**Document extract**
★ ★ ★ ★ ★ ★ ★

Kate’s new book is a collection of essays about haps, which were shawls knitted by Shetland women as everyday items, as opposed to the fancy lace wedding ring shawls that are perhaps better known today. In addition, Kate has asked twelve designers to come up with their own interpretation of a hap, including myself.

Please note: all images in this post are by Tom Barr, ©Kate Davies Designs, and used with kind permission

Hexa Hap Shawl

We chatted about my design, the Hexa Hap, a little while ago and I think you’d love to hear more about it. So here is Kate’s interview with me (also published on Kate’s blog this morning):

Kate Davies: One of the many things I enjoy about your work is the way you use the deeply technical aspects of fabric creation or manipulation to produce really innovative designs. Can you tell us about how Cecelia Campochiaro’s Sequence Knitting inspired your Hexa Hap?

★ ★ ★ ★ ★ ★ ★

**Data segment**

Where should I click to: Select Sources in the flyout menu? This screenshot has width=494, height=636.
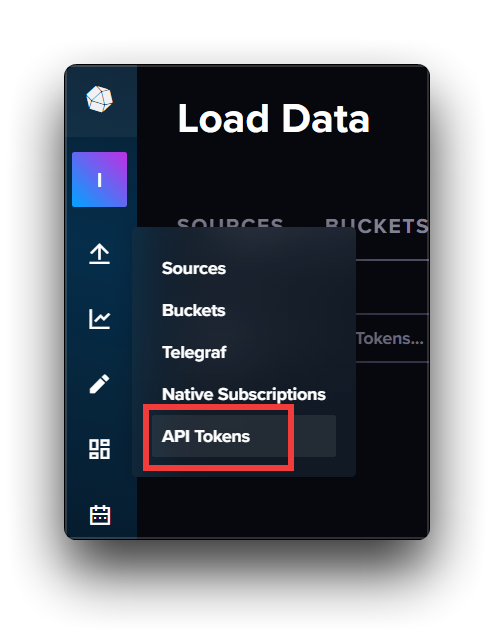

★ ★ ★ ★ ★ ★ ★

**Instruction**
In the excerpt about haps, how many designers did Kate ask to create their own interpretation of a hap? You can leave the listing aside.

**The reply**
Twelve.